Happily, most of the book’s comics are about inciting questions, not telling readers what to think. Yet, again, Mary Wept is hard to consider “purely” as storytelling or as a work of comics (whatever that might mean). Brown comes across as an earnest Biblical interpreter with intertwined political and religious aims. The book, despite its blunt humor, is not satirical. Yes, it’s entertaining—I certainly found it so—but a good part of the entertainment comes from scholarly and moral disputation. Mary Wept is a treatise on sex by way of renegade theology, or maybe the other way around, and so asks to be regarded as something other than an anthology of bemusing tales and arresting images. In its curious, inevitably Chester Brown-like way, it’s an impressive, if confounding, intellectual feat.

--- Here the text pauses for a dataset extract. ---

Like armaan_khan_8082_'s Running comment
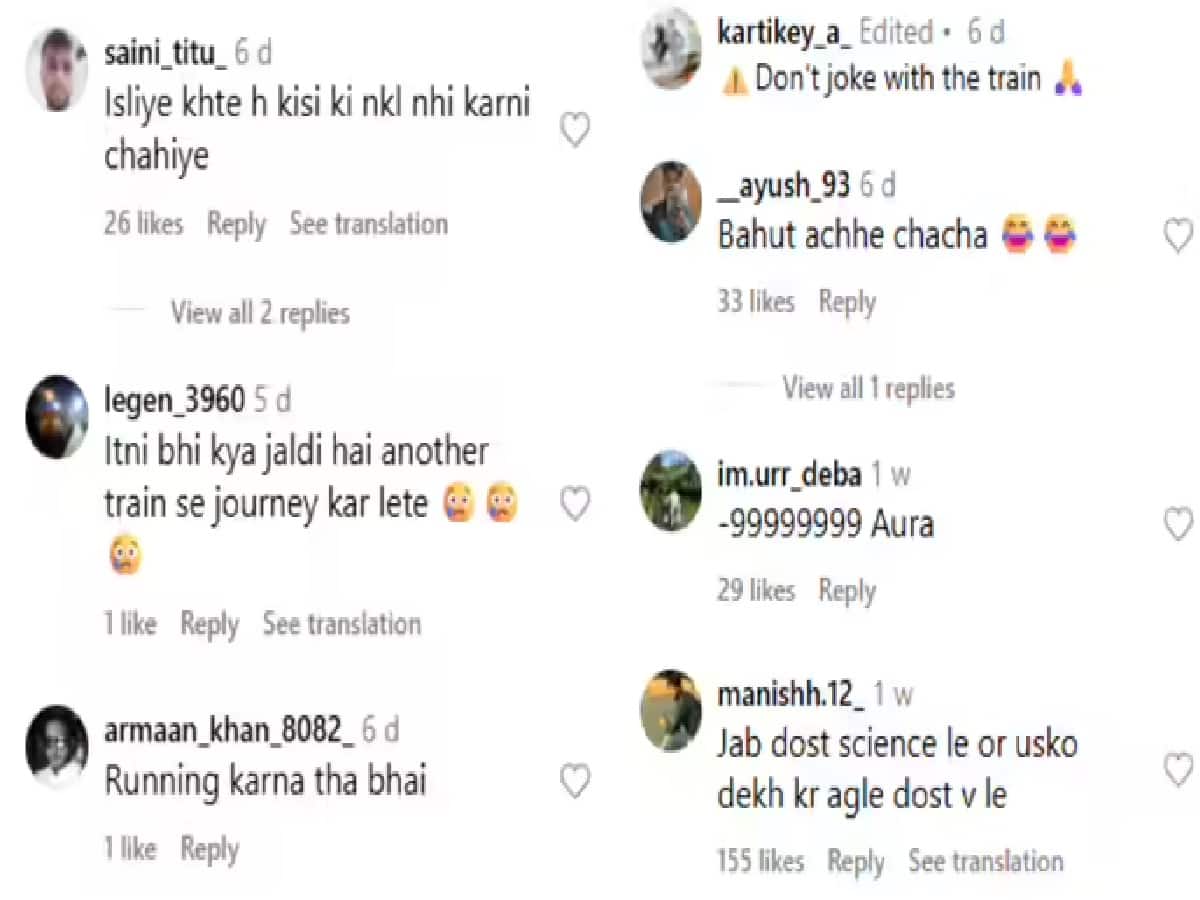This screenshot has height=900, width=1200. click(575, 781)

In the “end,” Mary Wept over the Feet of Jesus doesn’t feel like something that ends. It feels like part of a process of discovery that is nowhere near ending. Read deeply enough into the notes and you’ll see an argument about patriarchy that only gradually emerges, as Brown discerns a conflict between “Yahwist” religion, which he calls “anti-woman, anti-sex, and anti-prostitution,” and “Goddess” religion, which he considers “pro-woman, pro-sex, and pro-prostitution” (256). Prostitution becomes, for Brown, part of an alternative spiritual tradition, even a “sacred activity” (259). It also becomes a way for women to retain their “sexual and economic autonomy,” in contrast to “domesticated” women, that is, wives (184—here Brown draws from Nickie Roberts’s feminist, pro-prostitution study of 1992, Whores in History). All this comes out of the back-matter slowly, tardily, as Brown shores up his interpretations with arguments and references in scholarly fashion. I imagine that he is not done thinking about these issues.

The glory of Mary Wept is in its idiosyncratic cartooning: its poker-faced reinvention of Biblical tales according to the quirks but also the rigorous self-discipline of Brown the artist, who, when he lays down his spare, gutsy lines, is absolutely on top of his game. The problem with Mary Wept is that it has to work so damn hard to hold itself together by means other than comics. The resulting dialectical strain makes this a more interesting tome by far than Crumb’s Genesis—Brown, after all, wants to have a knockdown argument with the material, and his visualizations are more original. Yet his provocative cartooning sits oddly alongside his complex and jury-rigged, if not tortured, reasoning. The end result is a book in conflict with itself.

In that conflict, though, is perhaps glory of another kind: that of an artist's stubborn courage. Mary Wept may be heretical and strange, but it's also honest and generous. God bless Chester Brown.